- EXERCISE DIRECTIONS -
Convert the stretch of lines from the one containing "Image resolution: width=2576" through the end into a two-column CSV with the headers instruction and response. Put each line's text and its answer in one row, each in a single quoted field with line breaks turned into spaces, and leave the pictures out.

- Data items -
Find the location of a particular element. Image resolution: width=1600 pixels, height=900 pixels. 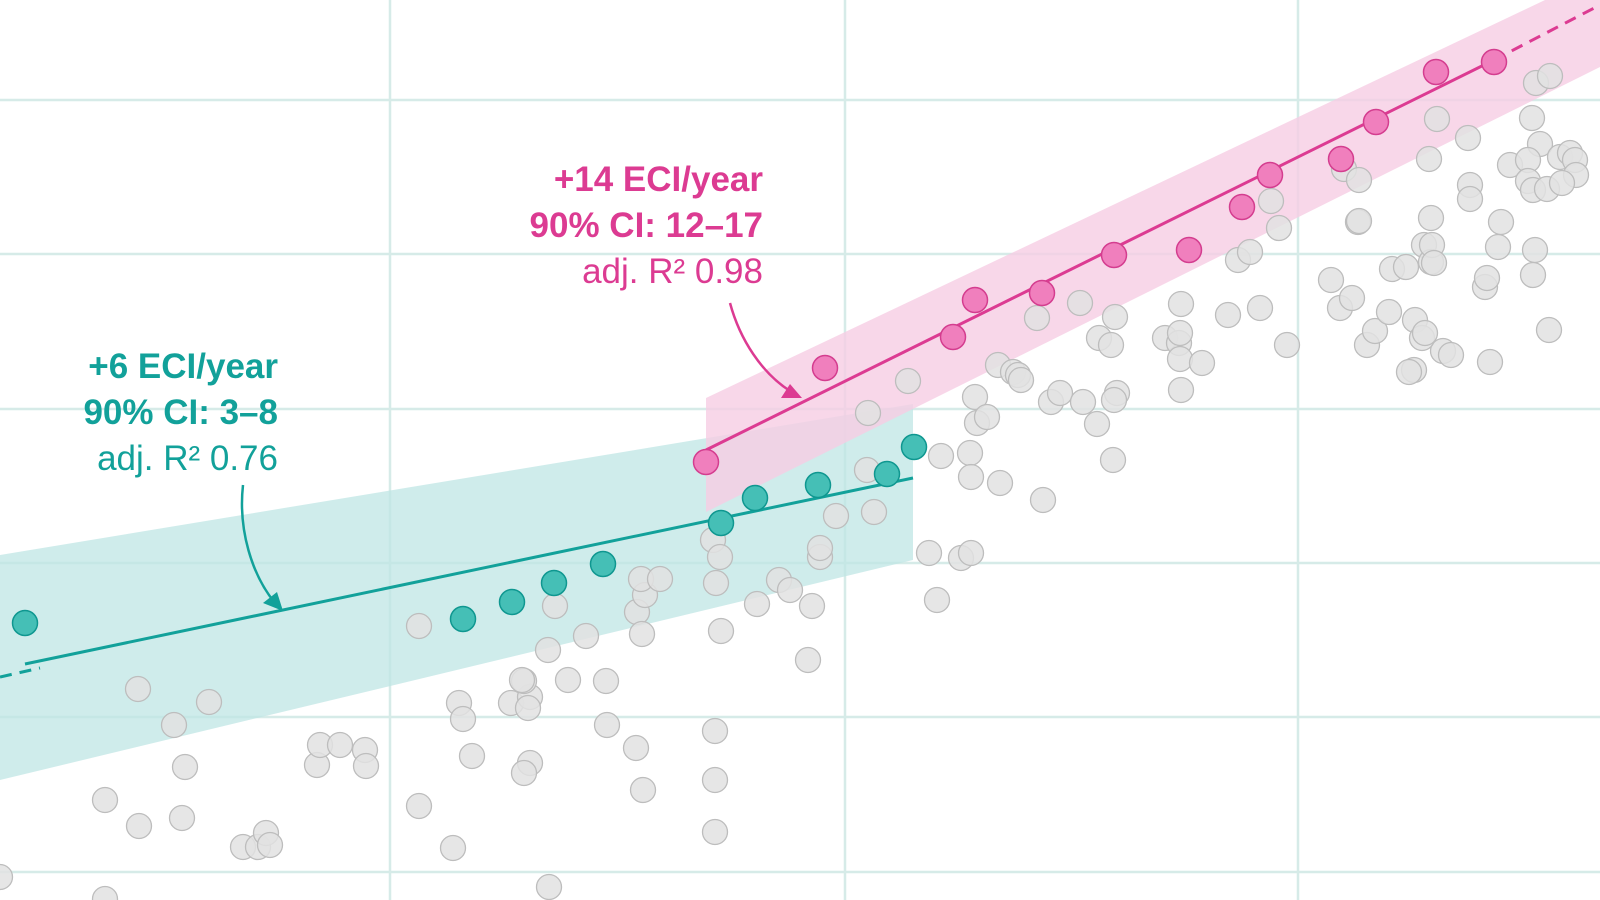

pink-ci-label: 90% CI: 12–17 is located at coordinates (646, 226).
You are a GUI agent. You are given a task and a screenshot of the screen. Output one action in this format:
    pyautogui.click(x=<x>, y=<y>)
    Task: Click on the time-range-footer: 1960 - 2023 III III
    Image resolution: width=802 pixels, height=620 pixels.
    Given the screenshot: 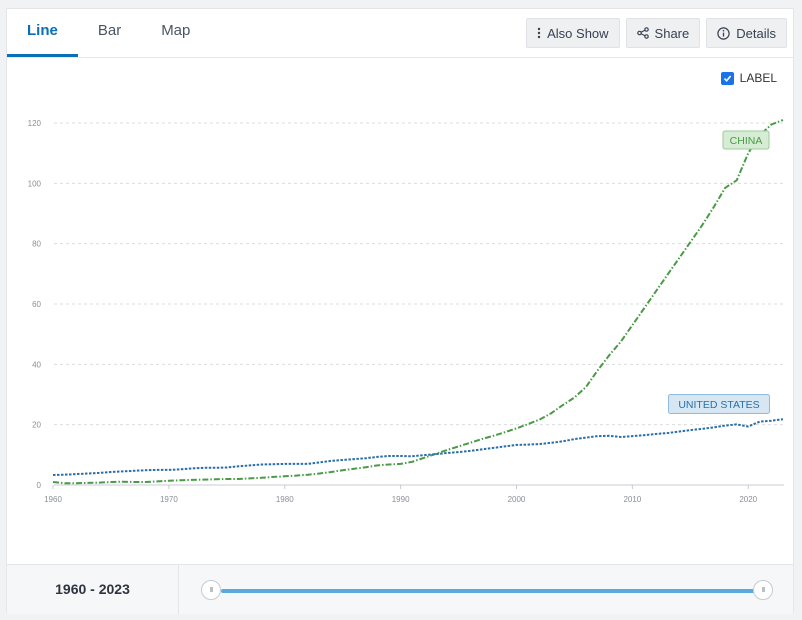 What is the action you would take?
    pyautogui.click(x=400, y=589)
    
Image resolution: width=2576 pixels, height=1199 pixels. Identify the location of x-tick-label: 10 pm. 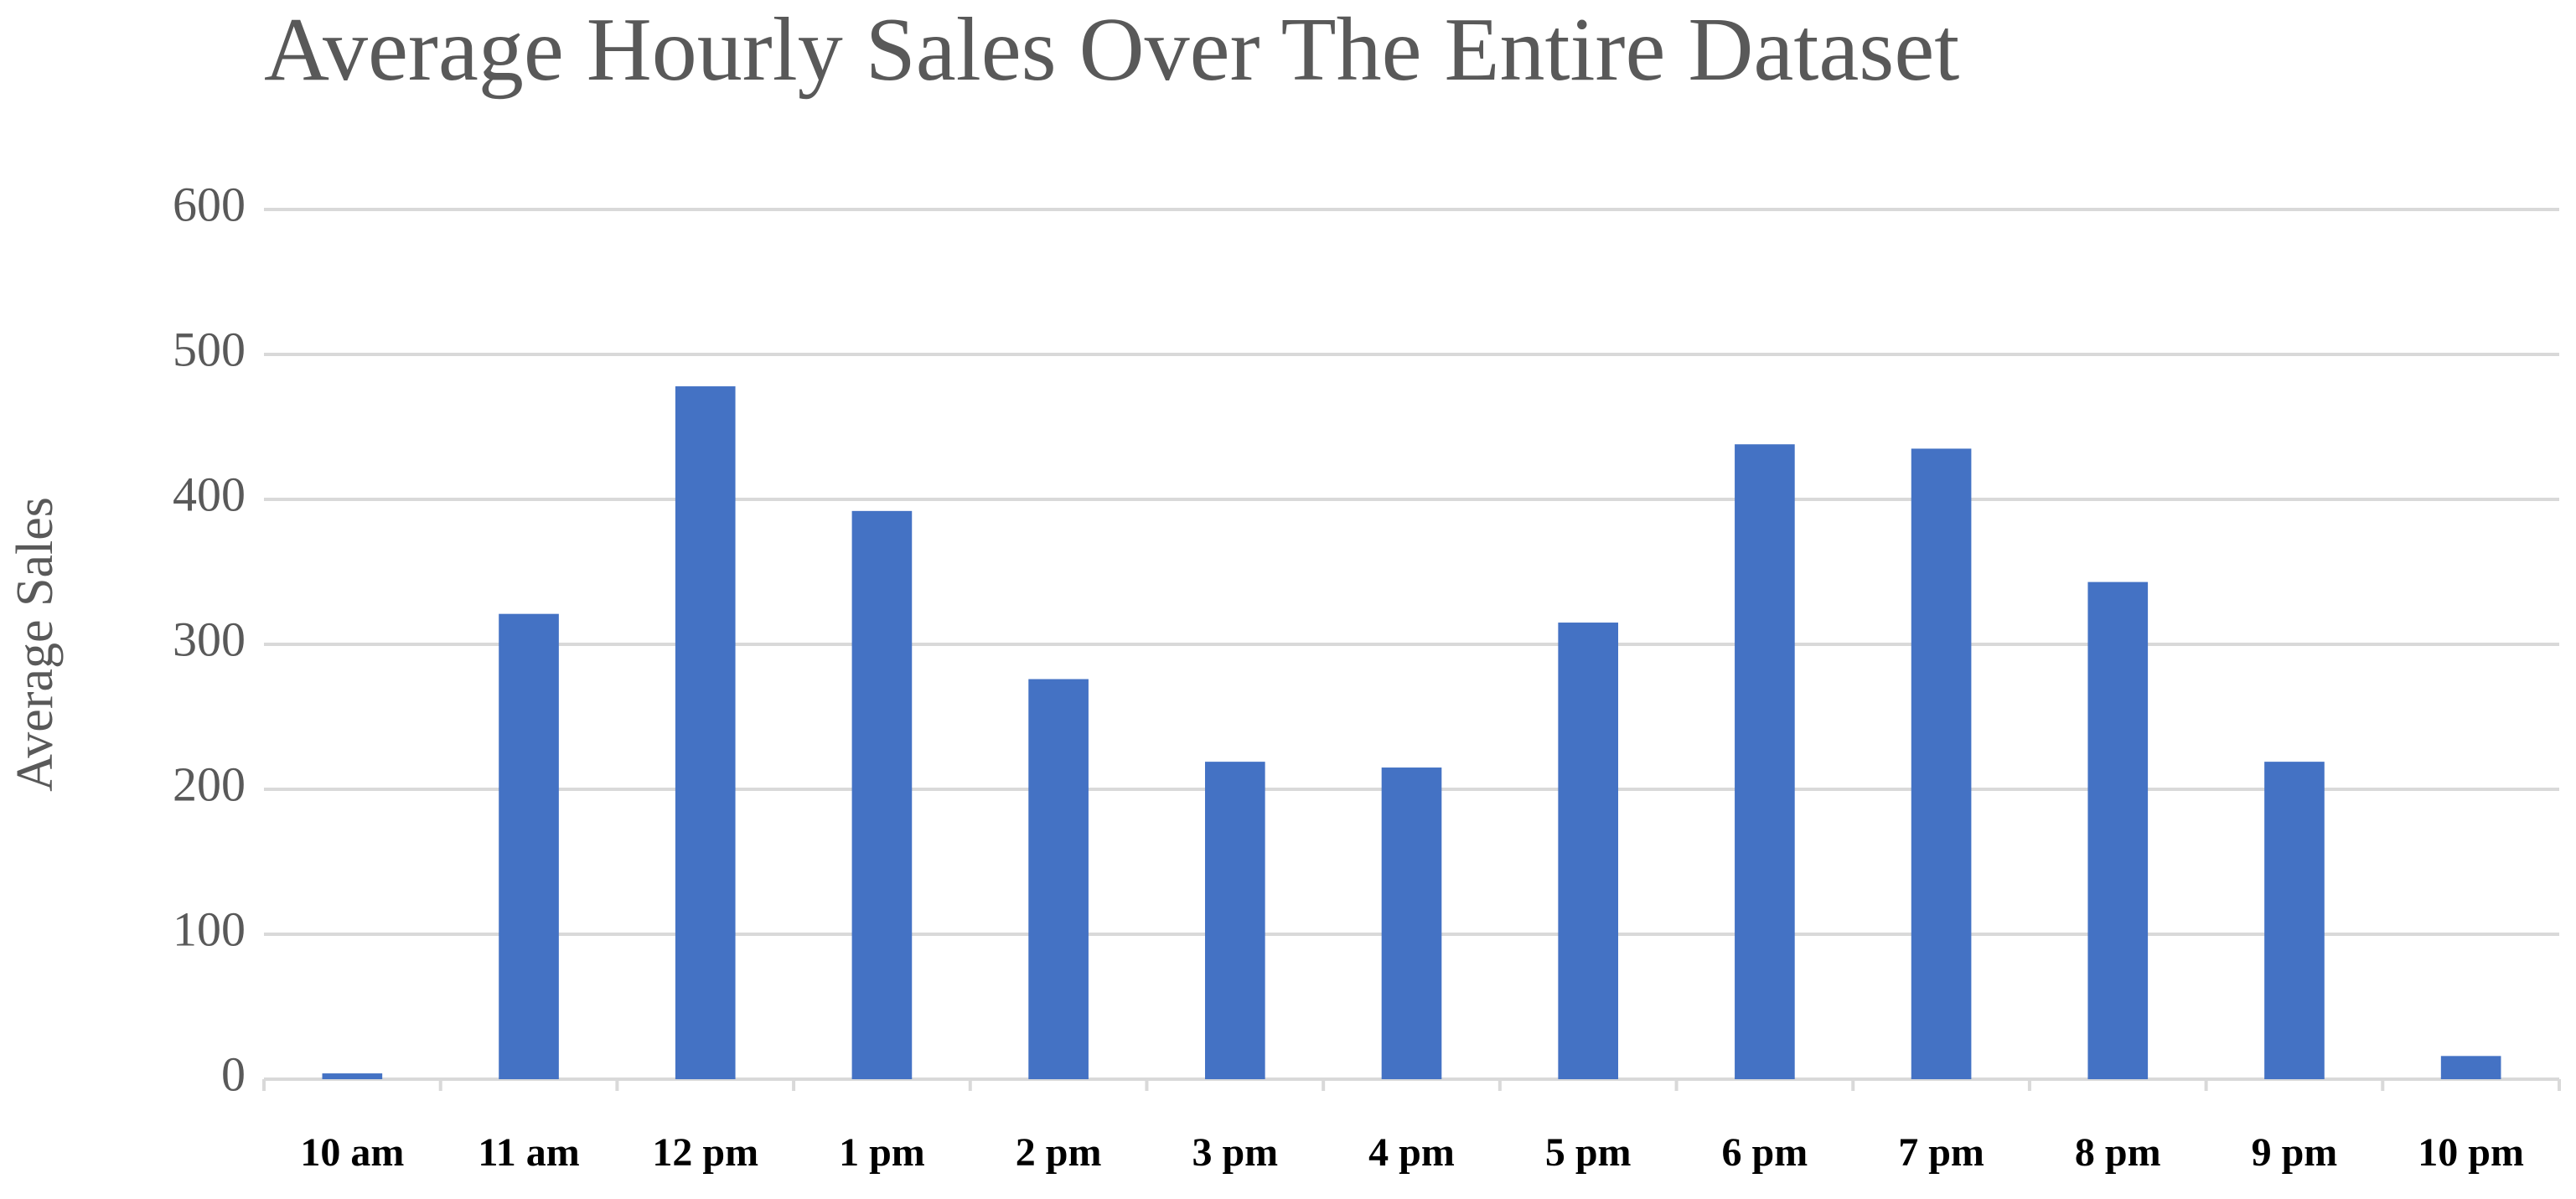
(2471, 1152).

- SOLUTION FOR THIS EXERCISE -
instruction,response
"Image resolution: width=2576 pixels, height=1199 pixels. Identify the location of x-tick-label: 10 pm.","(2471, 1152)."